#### GIVEN TEXT:
As a result of the waiver on the requirement for full-time availability, we still do not have an adequate or wide enough range of part-time courses, part-time training supports or part-time education. People may want to go back to education but they would only be able to go part time. How can we ensure that when people are on this new payment they will also have an appropriately tailored set of supports, for example, those which recognise the constrained time availability but also access to the full range of the wider supports that are there? The Minister addressed this very eloquently on Second Stage that there is no reason that a lone parent who is on the jobseeker's transitional payment may not want to start a five-year course to become a physicist and why that should not be one of the options on the table, rather than being bound into a constrained set of options. It is around improving that work.

The problem of lone parents with a child more than 14 years of age, is that they do not have access to any of the tailored supports, the idea of case workers who would be working with them, recognising in particular their care balances and in some cases a person is available full-time but in other cases, parents of a 14 or 15 year old who are facing challenges may not feel they are able to work full-time because they are parenting alone. They do not have a safety net or back-up person who is sharing holiday time and whatever else families do to try to manage.

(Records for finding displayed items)

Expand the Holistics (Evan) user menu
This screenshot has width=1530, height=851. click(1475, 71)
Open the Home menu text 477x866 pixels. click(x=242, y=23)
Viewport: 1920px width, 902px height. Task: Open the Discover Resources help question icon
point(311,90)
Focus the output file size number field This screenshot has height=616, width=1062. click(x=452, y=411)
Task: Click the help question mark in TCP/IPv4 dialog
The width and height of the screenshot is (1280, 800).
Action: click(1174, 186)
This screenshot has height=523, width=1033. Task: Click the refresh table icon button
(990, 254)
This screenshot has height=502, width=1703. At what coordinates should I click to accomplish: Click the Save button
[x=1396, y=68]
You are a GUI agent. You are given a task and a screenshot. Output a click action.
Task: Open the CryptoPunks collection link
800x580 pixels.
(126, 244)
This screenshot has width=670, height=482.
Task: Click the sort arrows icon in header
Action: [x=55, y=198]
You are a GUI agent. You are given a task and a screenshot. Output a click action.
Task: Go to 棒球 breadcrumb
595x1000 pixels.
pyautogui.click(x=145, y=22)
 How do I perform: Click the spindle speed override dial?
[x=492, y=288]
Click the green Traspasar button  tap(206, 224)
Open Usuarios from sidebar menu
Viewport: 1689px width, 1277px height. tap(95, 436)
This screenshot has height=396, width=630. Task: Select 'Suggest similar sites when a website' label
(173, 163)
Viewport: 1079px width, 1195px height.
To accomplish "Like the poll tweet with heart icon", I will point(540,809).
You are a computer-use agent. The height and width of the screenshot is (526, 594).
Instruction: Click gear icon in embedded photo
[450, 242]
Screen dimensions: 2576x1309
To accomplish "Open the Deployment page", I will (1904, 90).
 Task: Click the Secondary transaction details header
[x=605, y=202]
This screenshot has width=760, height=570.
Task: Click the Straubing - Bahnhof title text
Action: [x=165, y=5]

#### REQUIREMENT:
In the passage on lone parents, what do lone parents with a child more than 14 years of age lack access to?

#### TASK RESPONSE:
They lack access to any of the tailored supports, such as case workers who would work with them and recognize their care balances.